Numb functions in cell fate determination by antagonizing several developmental pathways, including Notch, Hedgehog, and WNT signaling, which are essential for regulation in cell proliferation, differentiation, cell fate determination, and self-renewal of stem cells and progenitor cells during embryonic development and in adult organs [
35,
36,
37]. Numb inhibits Notch signaling via interaction with the Notch E3 ligase Itch and the Notch intracellular domain (NICD), leading to the degradation of NICD [
20,
35,
38]. Numb suppresses the Hedgehog signaling pathway, a master regulator of embryonic development [
39], by targeting the Hedgehog Gli1 transcription factor for Itch-dependent degradation [
40]. Numb also inhibits the WNT pathway, another regulator of embryonic development, by promoting the degradation of β-catenin [
41] and enhances p53 tumor suppressor activity by interacting with its E3 ligase MDM2 to block p53 degradation [
42,
43]. For these functions, Numb has been characterized as a tumor suppressor [
20,
44,
45]. Indeed, a lower level of Numb correlates with a worse prognosis for several types of cancers.
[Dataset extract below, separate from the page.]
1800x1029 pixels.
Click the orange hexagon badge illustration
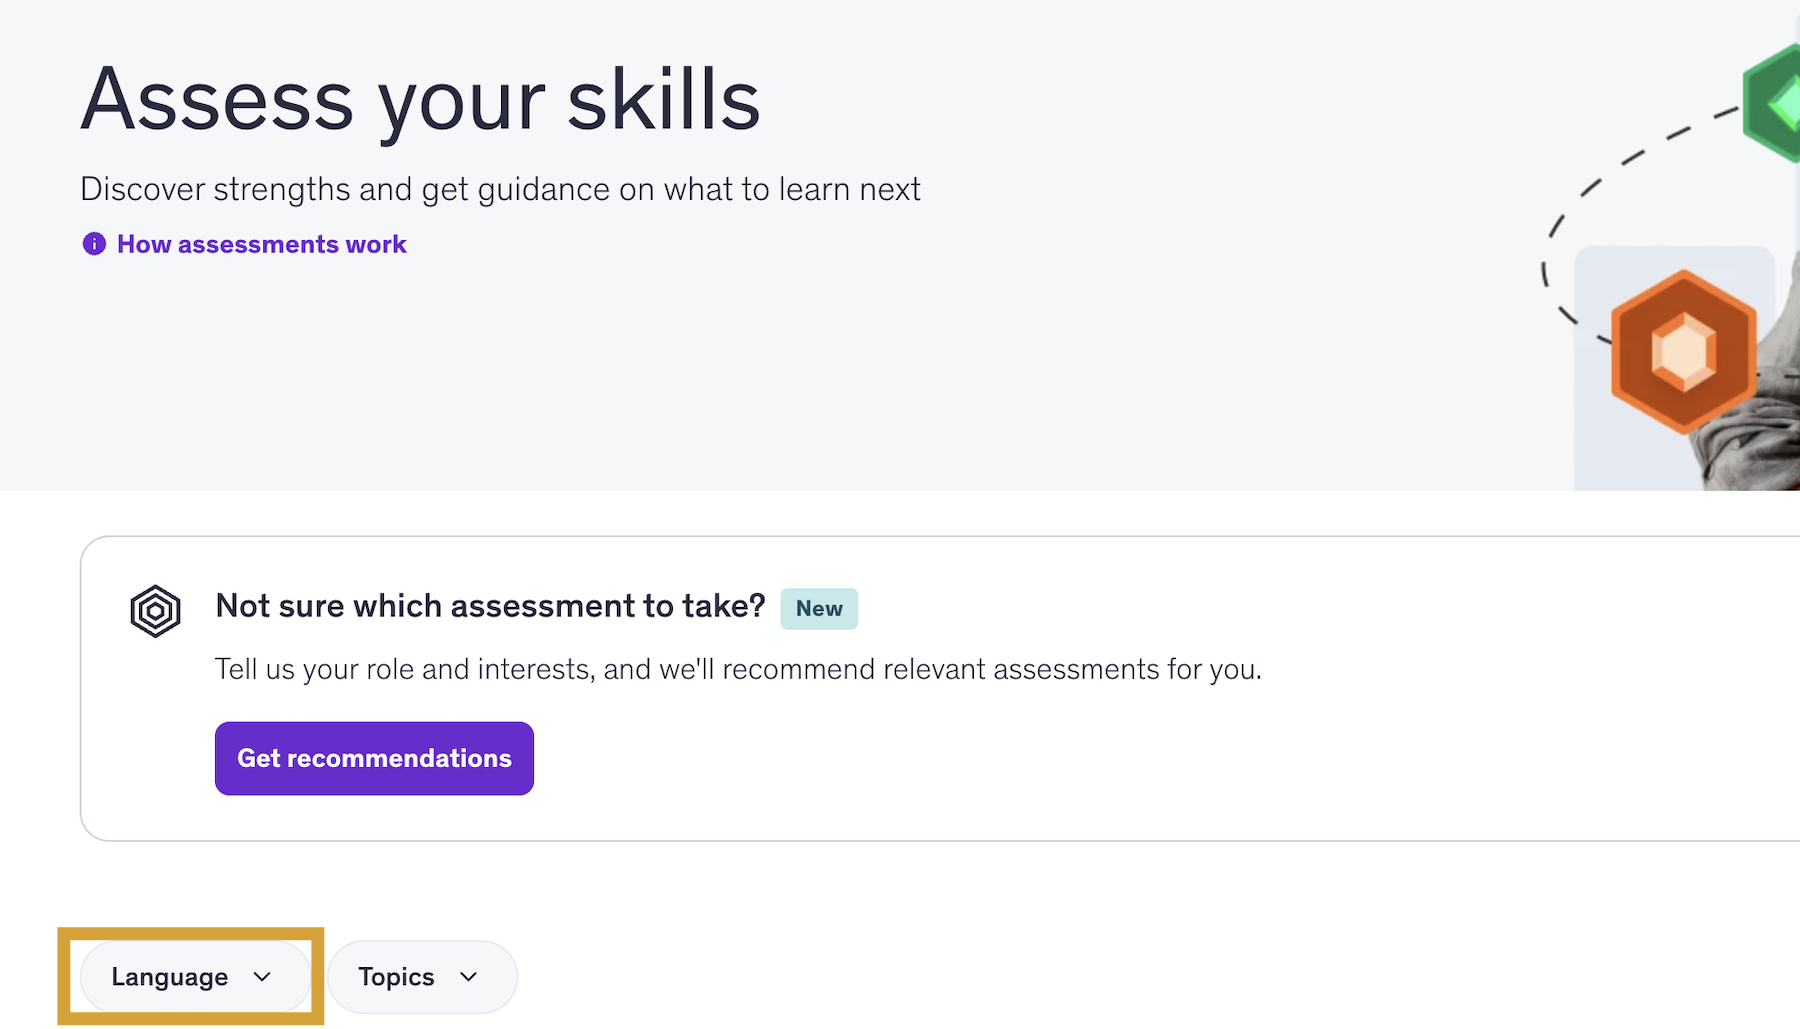pyautogui.click(x=1684, y=351)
Numb is finely regulated at transcriptional, translational, and post-translational levels. There are six functionally distinct isoforms of Numb ranging from 54-72 kDa in mammals due to alternative splicing of Numb mRNA [
46]. The Numb translation is suppressed by Musashi-1, an RNA-binding protein abundant in neural progenitor cells [
47]. MicroRNA miR-146a inhibits Numb expression to regulate the proliferation and differentiation of muscle stem cells [
48]. The Numb protein level is controlled by ubiquitin-dependent proteolytic degradation that is mediated by E3 ligase L.N.X. [
49], MDM2 [
43], and Siah-1 [
50]. We assume that C potentially interacts with one of these E3 ligases and enhances its activity in Numb polyubiquitination. Indeed, a bioinformatic analysis of the ZIKV-host protein interaction network implies that the C protein interacts with MDM2 [
51]. The mechanistic details of the ZIKV C-mediated Numb reduction will be examined in future studies.
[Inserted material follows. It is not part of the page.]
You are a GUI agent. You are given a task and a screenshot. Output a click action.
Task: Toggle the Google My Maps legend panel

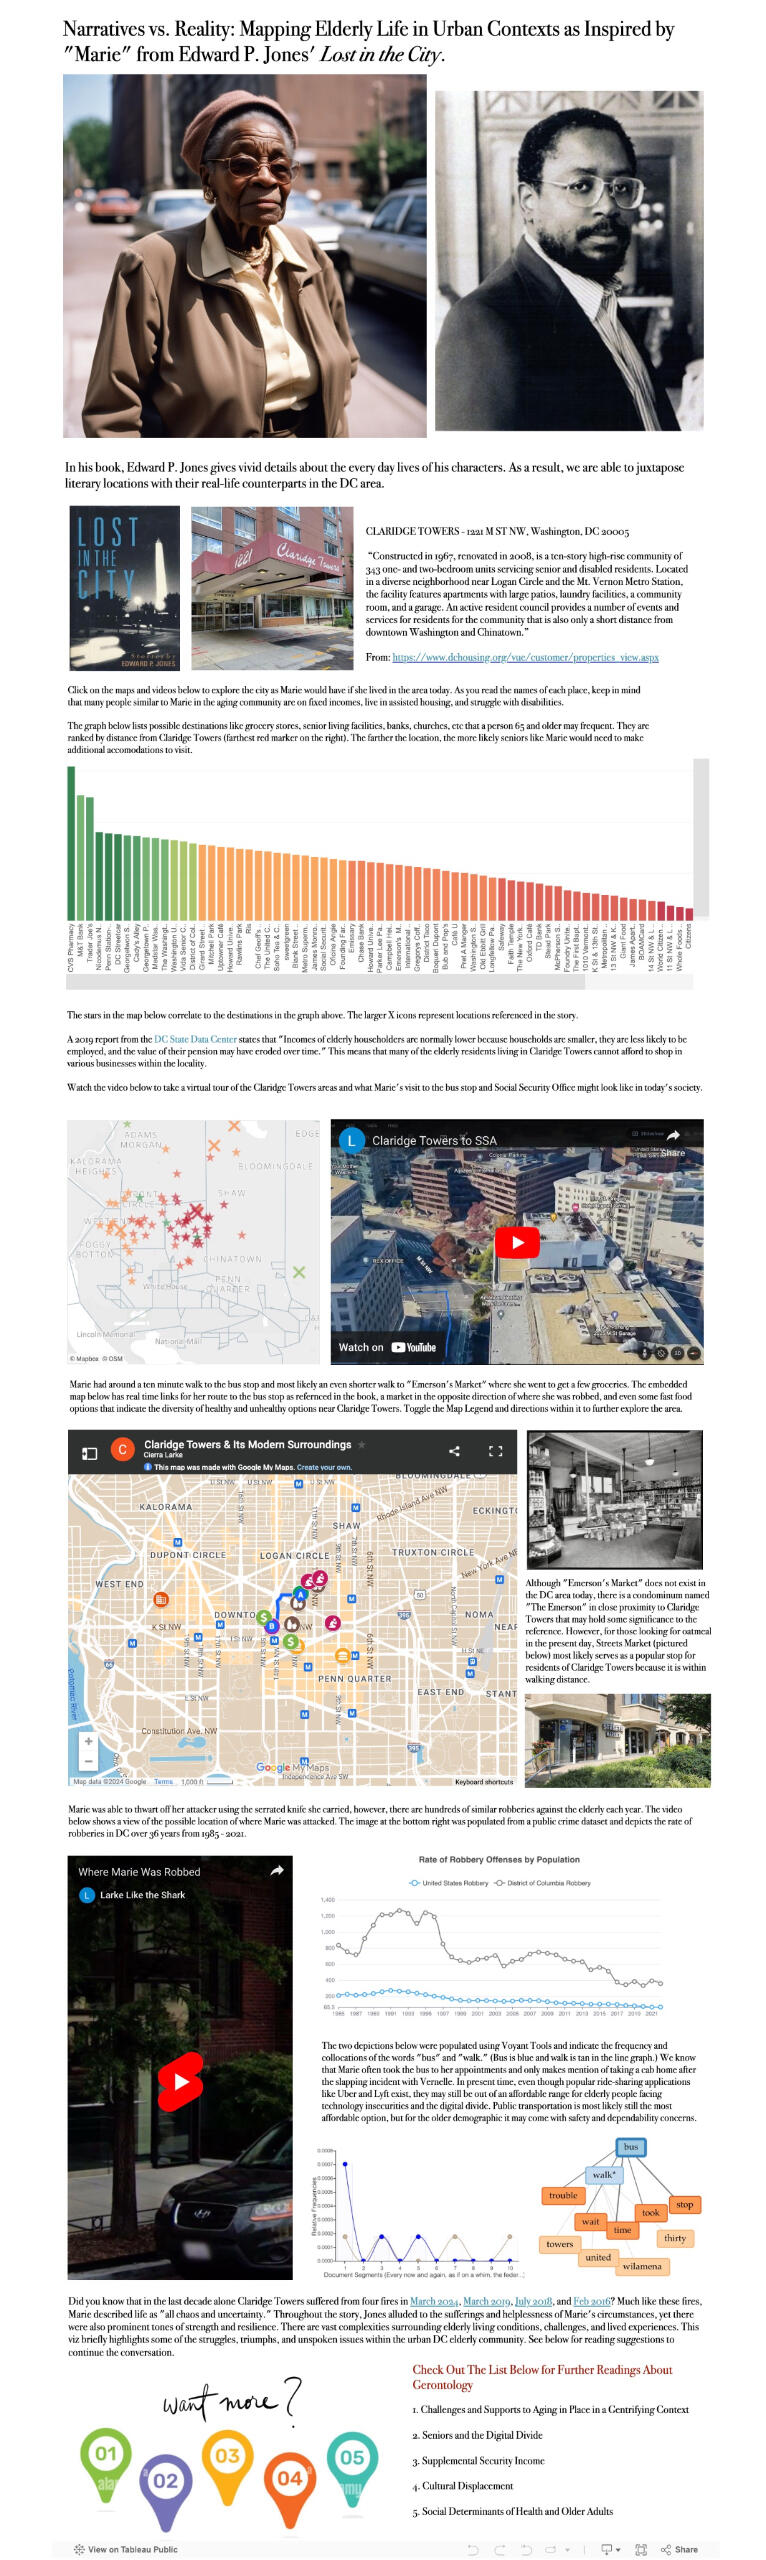tap(89, 1452)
In conclusion, our results demonstrate that ZIKV induces Numb reduction via the ubiquitin-proteasome pathway and that the C protein is responsible for the downregulation. The ZIKV-mediated reduction of the Numb protein is expected to interfere with its functions, which is potentially relevant to ZIKV neuropathogenesis. This study provides insight into ZIKV-cell interactions and may contribute to our better understanding of the molecular mechanism of ZIKV-induced neuropathogenesis.